Тогда Аннабель подняла глаза. Она сжимала в руках кларнет Кенджи, лицо ее было белым как пепел, и по нему струились слезы. Увидев сына за стеклом, она протянула к нему руки, и ее губы беззвучно произнесли его имя.
«Бенни!..»
Коробка за ее спиной скользнула в жерло печи, и заслонка закрылась.
К тому времени, когда они вышли из крематория, Бенни уже успокоился. Большинство музыкантов собрали вещи и разошлись по домам, только двое парней ещё бродили по мемориальному саду. Трубач, прислонившись спиной к стене, играл печальную версию «Smoke Gets into Your Eyes». Из высокой трубы крематория струился вверх прозрачный жаркий поток.

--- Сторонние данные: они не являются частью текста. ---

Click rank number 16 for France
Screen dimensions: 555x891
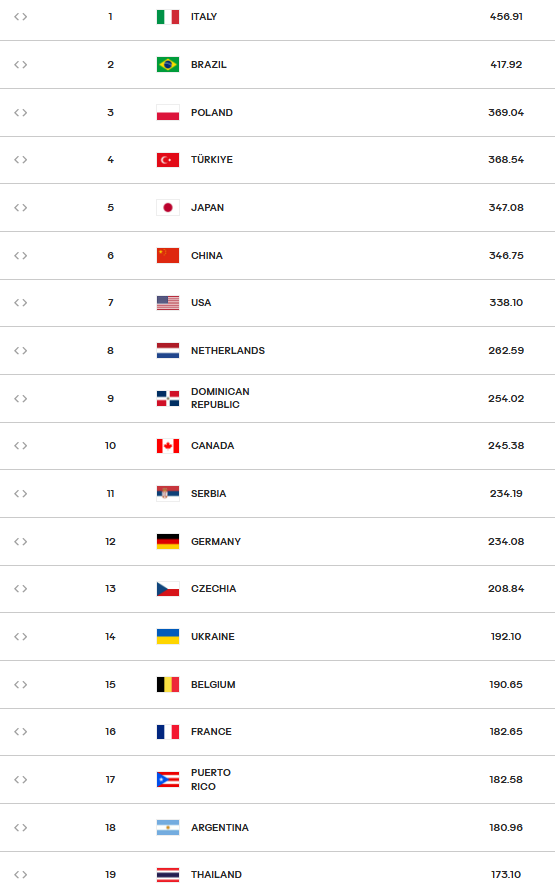click(110, 732)
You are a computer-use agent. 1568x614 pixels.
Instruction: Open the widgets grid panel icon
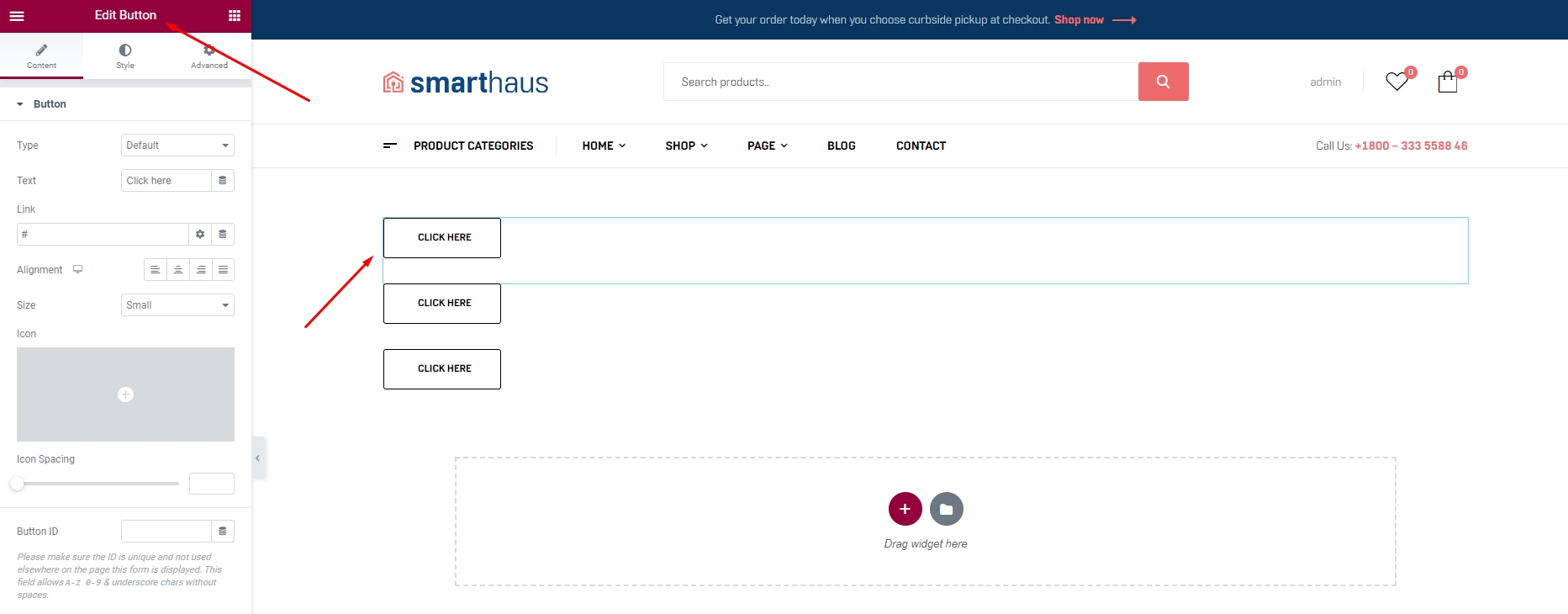(235, 16)
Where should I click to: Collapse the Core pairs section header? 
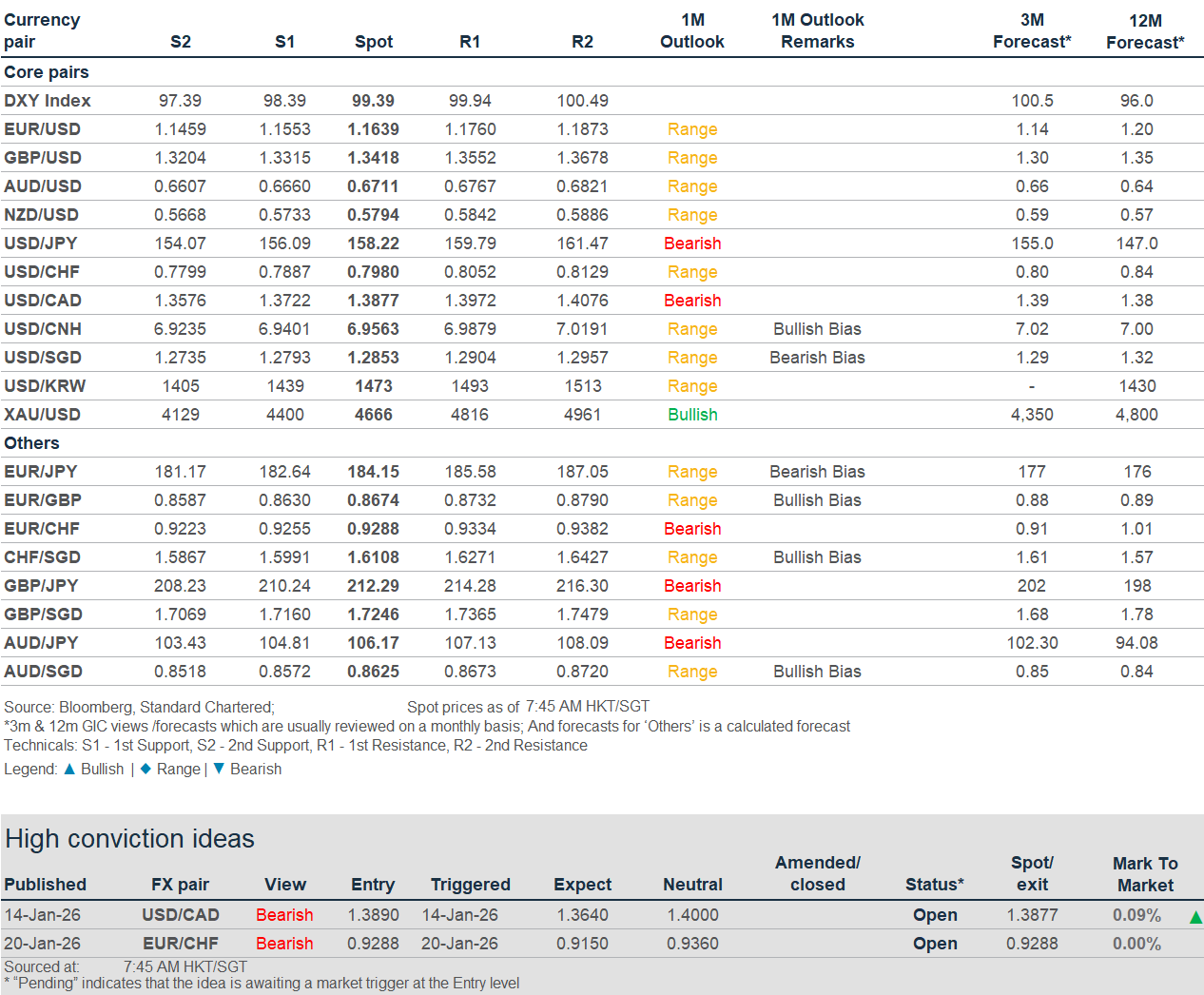[49, 71]
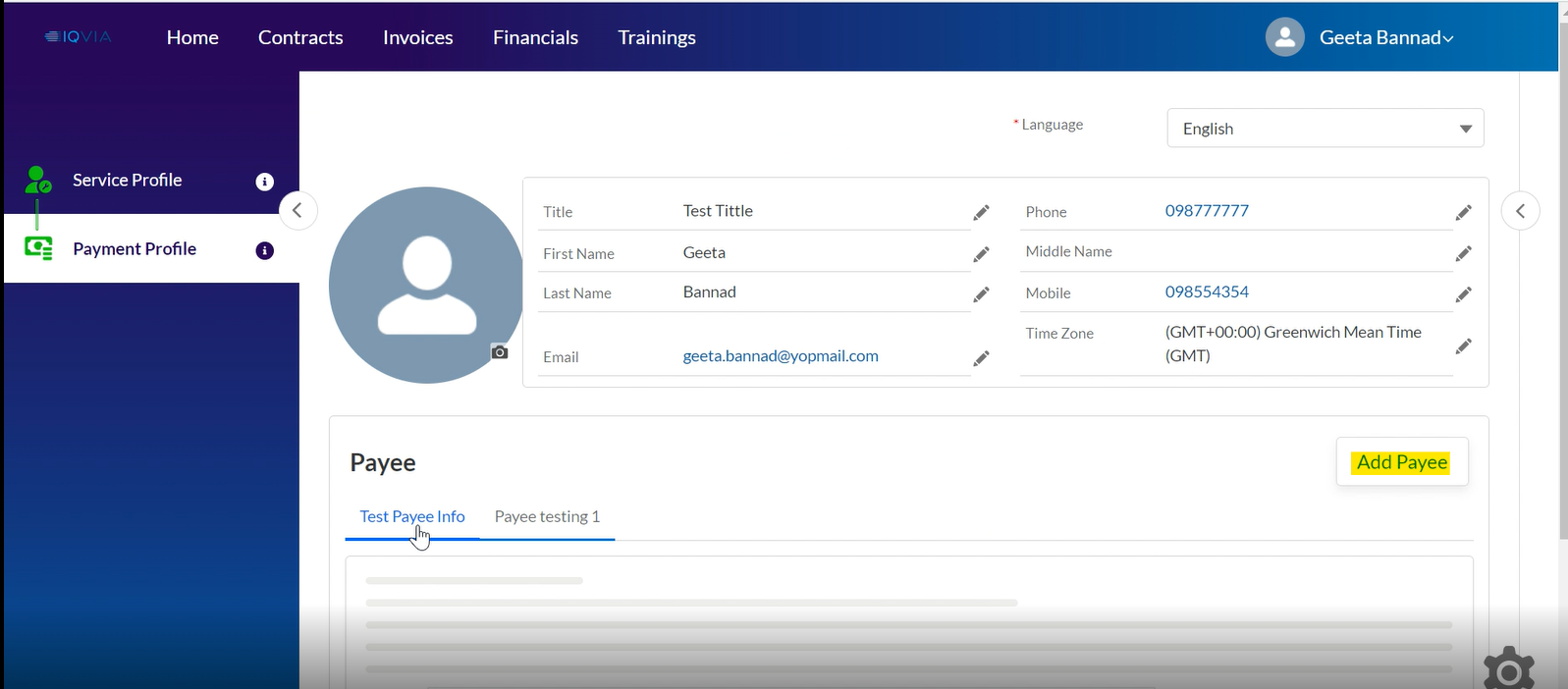Collapse the left sidebar with chevron
Screen dimensions: 1568x689
click(x=297, y=211)
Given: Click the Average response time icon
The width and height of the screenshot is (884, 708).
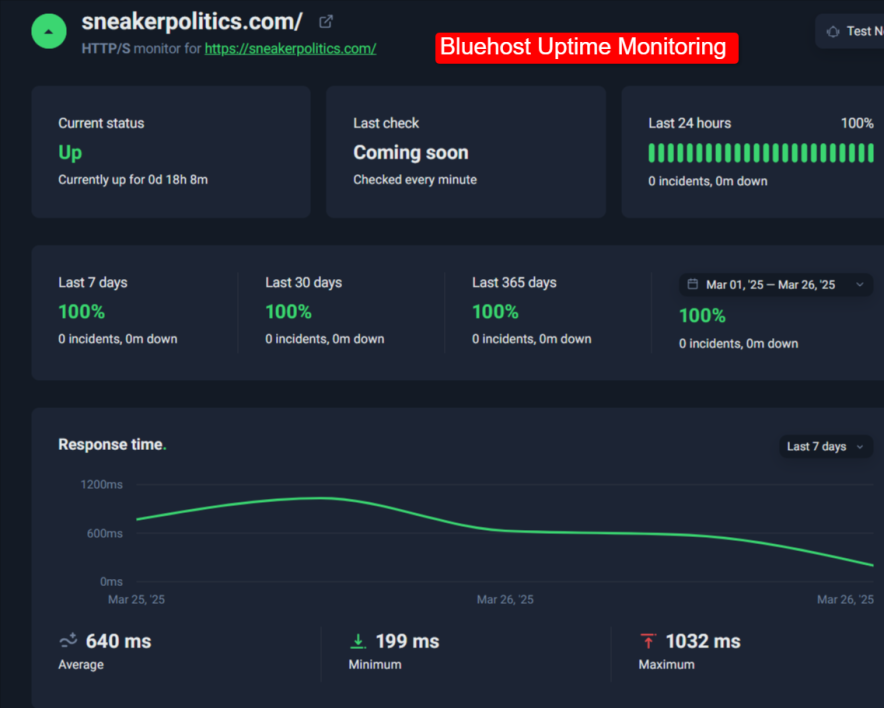Looking at the screenshot, I should [68, 641].
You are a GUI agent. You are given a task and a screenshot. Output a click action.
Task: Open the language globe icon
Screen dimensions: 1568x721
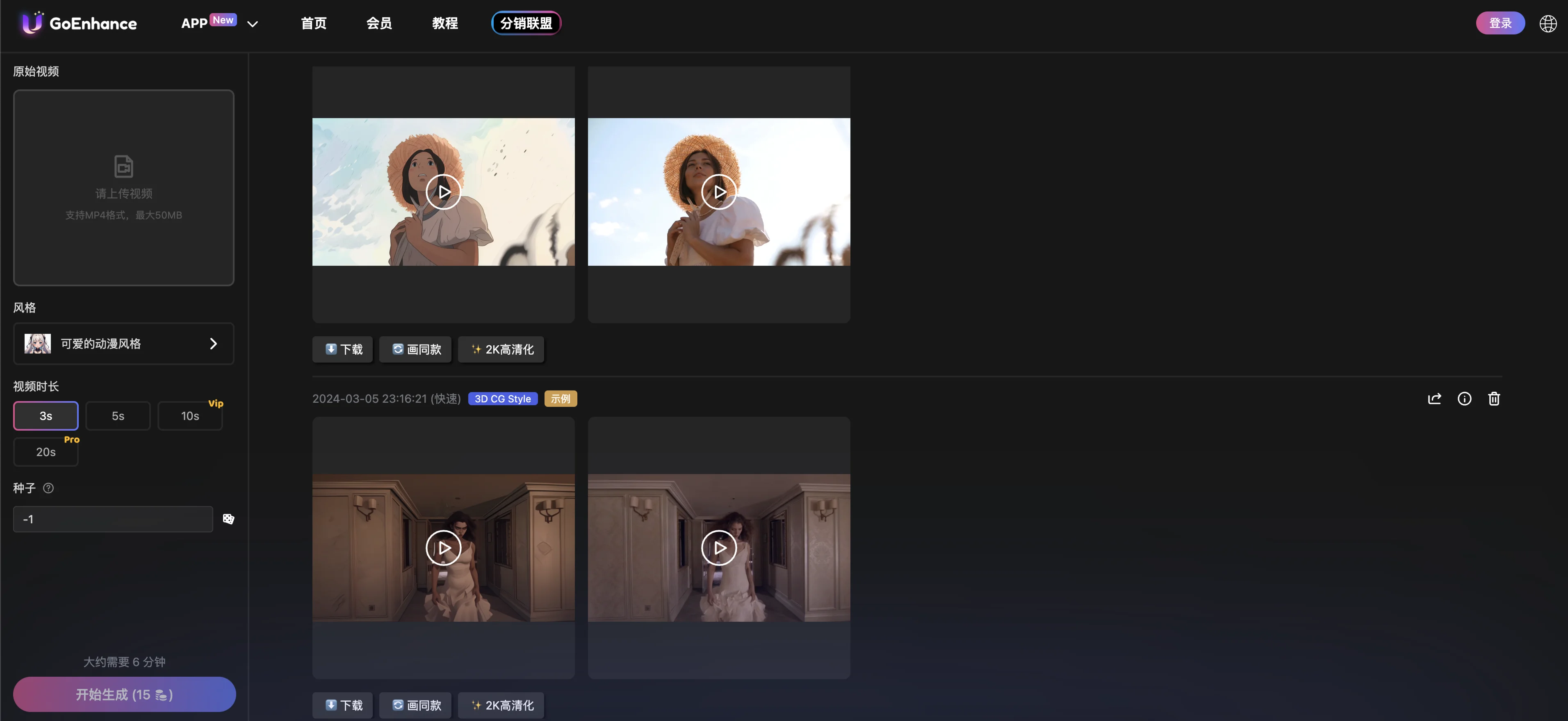tap(1547, 24)
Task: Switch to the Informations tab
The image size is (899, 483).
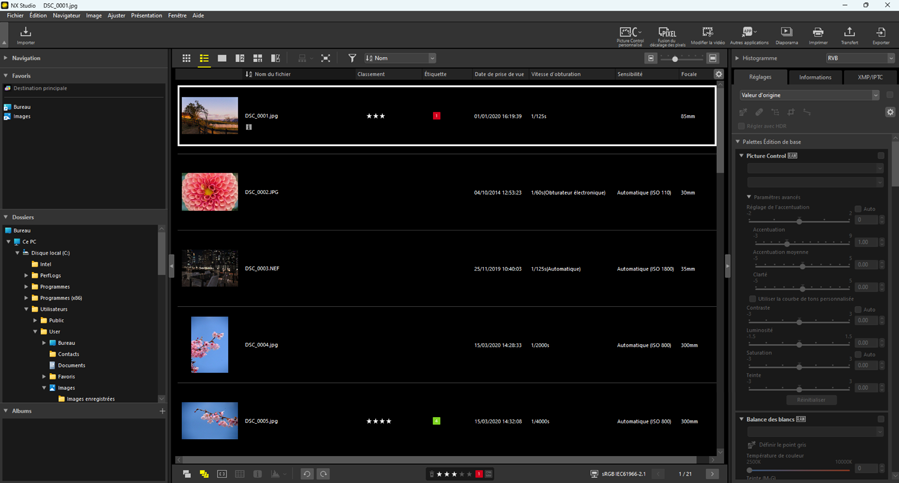Action: pos(815,77)
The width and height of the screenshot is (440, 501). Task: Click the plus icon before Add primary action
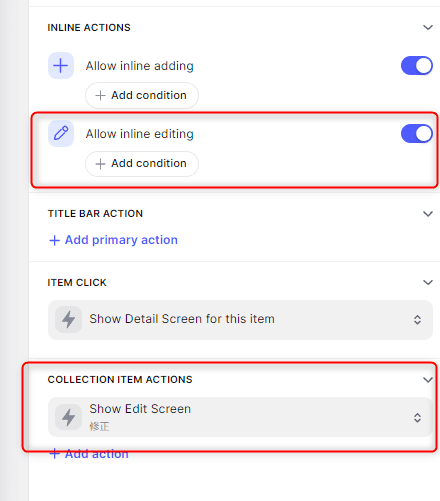click(x=54, y=240)
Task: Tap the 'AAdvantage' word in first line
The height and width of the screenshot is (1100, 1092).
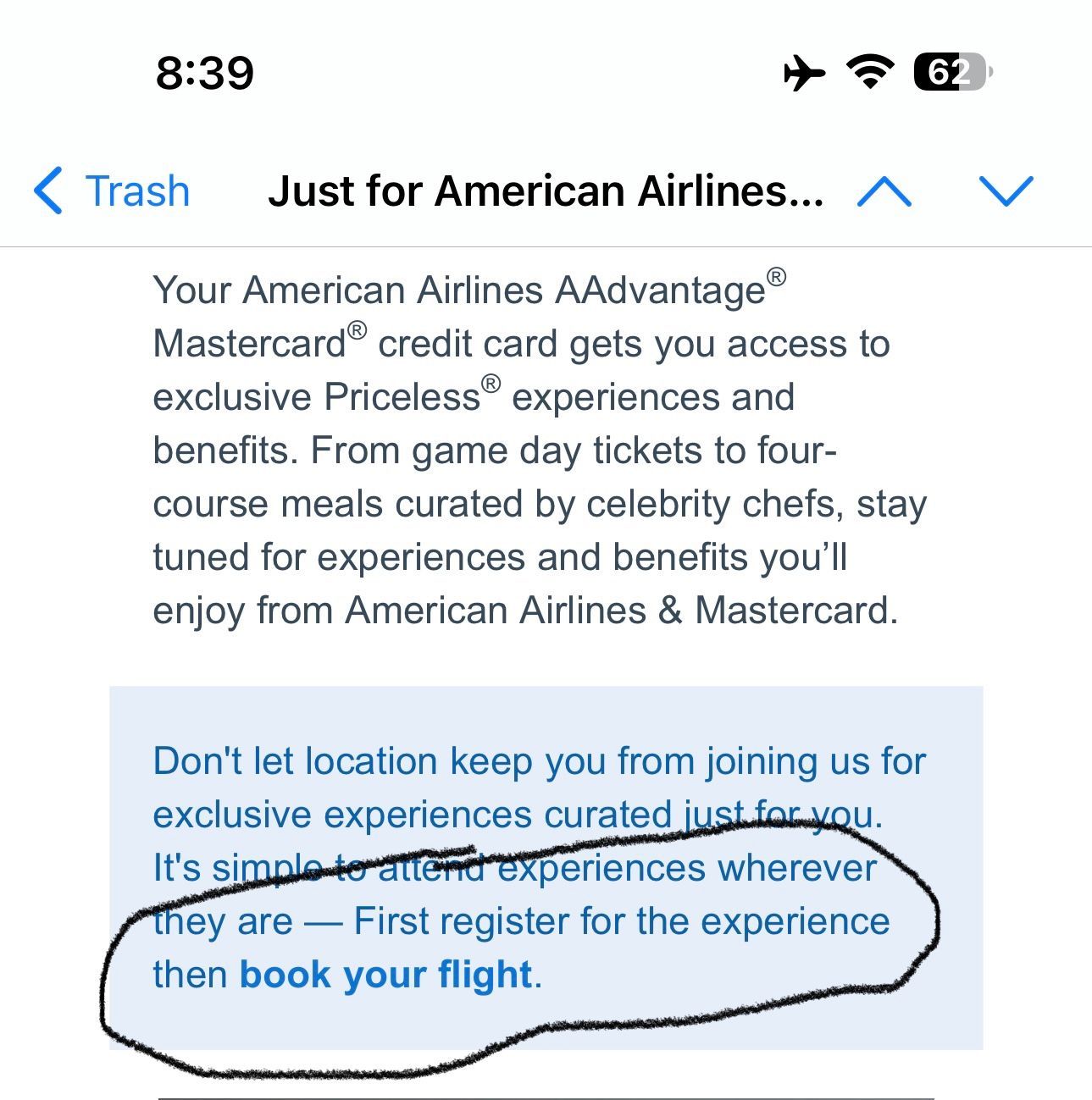Action: (661, 290)
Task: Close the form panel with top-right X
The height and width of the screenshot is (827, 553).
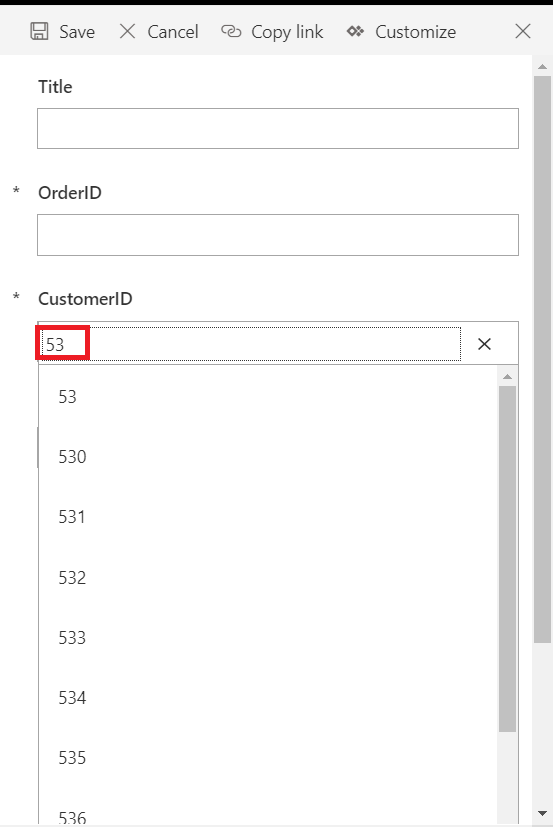Action: [523, 32]
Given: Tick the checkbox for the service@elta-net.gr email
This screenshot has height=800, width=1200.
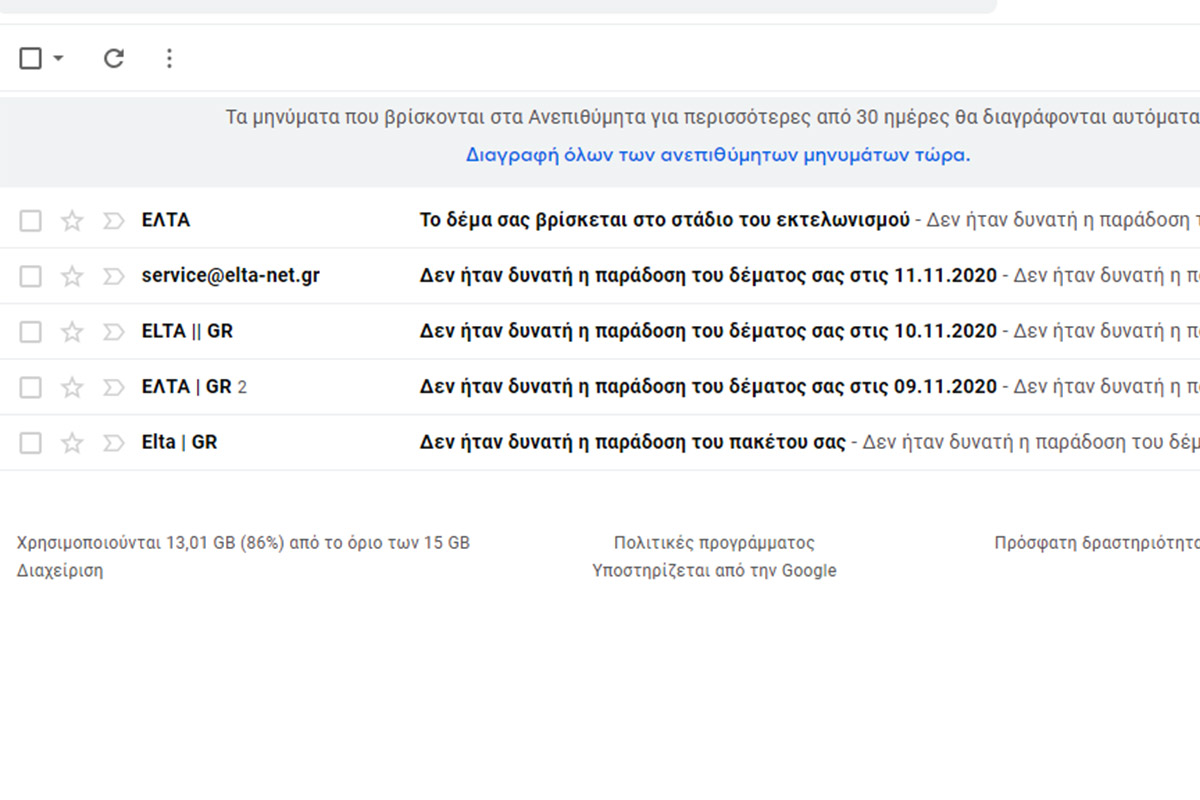Looking at the screenshot, I should click(31, 276).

Их подвезли до дома, и Бенни сразу же лег спать и проспал до утра. Когда он наконец проснулся, Аннабель сказала ему не ходить в школу и разрешила до самого обеда играть в компьютер. После обеда они опять поехали в погребальную контору, за прахом Кенджи. Ехали на автобусе, долго и нудно. Пепел был упакован в пластиковый мешок, а тот лежал в пластмассовой коробке, которую уложили в обычный коричневый хозяйственный пакет. Бенни отказался держать этот пакет в автобусе, хотя никому из пассажиров и в голову бы не пришло, что в этом пакете человеческие останки. Когда они шли домой от автобусной остановки, в переулке собрались вороны, они садились на ворота и крышу их дома. Когда-то Кенджи соорудил для них на заднем крыльце кормушку из найденной на мусорке старой подставки для телевизора. Когда Аннабель отпирала дверь черного хода, она заметила, что кормушка пуста, и решила покормить ворон. Положив пакет с прахом мужа на кухонный стол, она вынула противень и включила духовку на разогрев.
– Рыбные палочки или куриные наггетсы?
– Все равно.
Нужно его чем-нибудь занять, подумала Аннабель. Каким-нибудь делом.
– Родной, покормишь папиных ворон?
Она сняла с дверной ручки и вручила ему пакет черствых юэбинов[5], которых Кенджи набрал в мусорных баках китайской пекарни. Теперь ей, среди прочих свалившихся на неё обязанностей, нужно будет регулярно собирать эти черствые пряники.
Бенни вышел с пакетом на крыльцо и через некоторое время вернулся.
– Вот, – сказал он и протянул матери крышку от бутылки, створку ракушки и потускневшую золотую пуговицу. Она подставила ладонь, и он вручил ей все это добро.
– Очень странно, – сказала Аннабель, рассматривая пуговицу. – Я слышала, что вороны иногда оставляют подарки… Как ты думаешь…
Она хотела поделиться с сыном мыслью, которая вдруг пришла ей в голову, но так же внезапно оборвала себя.
– Что? – спросил Бенни.
– Так, ничего. – Она взяла с полки небольшую чашку и аккуратно сложила туда все эти предметы. – Не уберешь со стола, дорогой?
На столе все еще лежал хозяйственный пакет с пеплом. Бенни перевел на него взгляд. Пакет как пакет, словно продукты из гастронома принесли.
– Ты собираешься оставить это здесь?
– Я подумала, что мы подыщем для него подходящее место после ужина. – Она открыла морозильник и достала оттуда куриные наггетсы. – Знаешь, как в Японии делают? Кладут пепел на маленькие домашние буддийские алтари.
– У нас нет алтаря.
– Можно сделать, – сказала Аннабель, раскладывая наггетсы на противне. – На какой-нибудь из книжных полок. Можно поставить туда папины любимые вещи, например, кларнет, чтобы они были с ним в следующей жизни. Налей себе молока и поставь тарелки.